The result: Imports now account for about 70 percent of the U.S. market for beds and similar items, up from 58 percent before Washington intervened to try and protect domestic manufacturers from Chinese “dumping,” or the export of goods at unfairly low prices.
The United States and China have exchanged accusations of dumping for years and imposed tit-for-tat duties. All along, though, China has generally come out on top: Its trade surplus with the United States rose to $273 billion in 2010, according to U.S. Census Bureau figures, more than three times the level of a decade earlier.
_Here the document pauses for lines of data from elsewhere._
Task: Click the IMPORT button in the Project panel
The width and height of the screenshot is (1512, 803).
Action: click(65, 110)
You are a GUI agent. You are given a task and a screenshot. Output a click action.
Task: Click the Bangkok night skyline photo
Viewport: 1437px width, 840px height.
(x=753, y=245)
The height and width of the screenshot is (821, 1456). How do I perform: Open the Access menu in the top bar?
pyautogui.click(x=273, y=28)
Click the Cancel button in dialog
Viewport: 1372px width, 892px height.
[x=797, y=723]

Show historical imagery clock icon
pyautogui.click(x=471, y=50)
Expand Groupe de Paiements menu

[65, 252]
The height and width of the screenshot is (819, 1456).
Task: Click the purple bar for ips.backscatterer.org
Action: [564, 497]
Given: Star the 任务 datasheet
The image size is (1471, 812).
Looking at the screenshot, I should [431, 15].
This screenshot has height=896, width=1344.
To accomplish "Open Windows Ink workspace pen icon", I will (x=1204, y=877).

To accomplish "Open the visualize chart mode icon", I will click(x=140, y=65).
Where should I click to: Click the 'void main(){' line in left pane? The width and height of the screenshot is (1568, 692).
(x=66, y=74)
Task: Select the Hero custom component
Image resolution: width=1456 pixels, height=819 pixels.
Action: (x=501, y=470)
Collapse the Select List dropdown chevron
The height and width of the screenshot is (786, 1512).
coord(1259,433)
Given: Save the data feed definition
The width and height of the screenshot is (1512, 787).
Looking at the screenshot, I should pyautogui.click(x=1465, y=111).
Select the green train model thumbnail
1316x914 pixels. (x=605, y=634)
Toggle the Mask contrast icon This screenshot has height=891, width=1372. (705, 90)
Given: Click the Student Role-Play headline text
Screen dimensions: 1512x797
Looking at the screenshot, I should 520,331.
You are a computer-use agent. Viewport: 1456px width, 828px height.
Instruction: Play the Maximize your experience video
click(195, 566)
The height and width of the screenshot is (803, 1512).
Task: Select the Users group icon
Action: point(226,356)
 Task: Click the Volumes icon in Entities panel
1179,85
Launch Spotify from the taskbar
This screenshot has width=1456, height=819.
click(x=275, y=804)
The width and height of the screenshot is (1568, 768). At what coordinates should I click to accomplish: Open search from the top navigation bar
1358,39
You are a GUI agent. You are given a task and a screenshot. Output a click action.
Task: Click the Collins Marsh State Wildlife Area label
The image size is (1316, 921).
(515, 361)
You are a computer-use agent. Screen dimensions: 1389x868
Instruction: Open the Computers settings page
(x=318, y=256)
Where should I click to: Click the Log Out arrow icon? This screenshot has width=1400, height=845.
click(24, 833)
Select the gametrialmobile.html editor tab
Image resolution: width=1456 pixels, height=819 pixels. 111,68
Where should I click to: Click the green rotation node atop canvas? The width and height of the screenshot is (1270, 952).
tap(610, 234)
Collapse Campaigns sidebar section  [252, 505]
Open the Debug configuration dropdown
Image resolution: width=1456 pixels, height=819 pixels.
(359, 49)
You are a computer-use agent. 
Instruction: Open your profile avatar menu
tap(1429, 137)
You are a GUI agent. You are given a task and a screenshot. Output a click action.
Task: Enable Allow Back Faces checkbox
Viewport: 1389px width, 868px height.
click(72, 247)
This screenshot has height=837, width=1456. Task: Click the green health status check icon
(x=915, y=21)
The trade concerns have led to growing calls for tougher action from Washington to stem the tide and protect U.S. jobs. But do tariffs work? In the case of bedroom furniture, they’ve clearly helped slow China’s export machine. In 2004, before tariffs went into force, China exported $1.2 billion worth of beds and such to the United States. The figure last year was just $691 million.
Over the same period, however, imports of the same goods from Vietnam — where wages and other costs are even lower than in China — have surged, rising from $151 million to $931 million. The loss of jobs in America, meanwhile, only accelerated. The number of Americans now employed making bedroom furniture is less than half what it was when the tariffs began.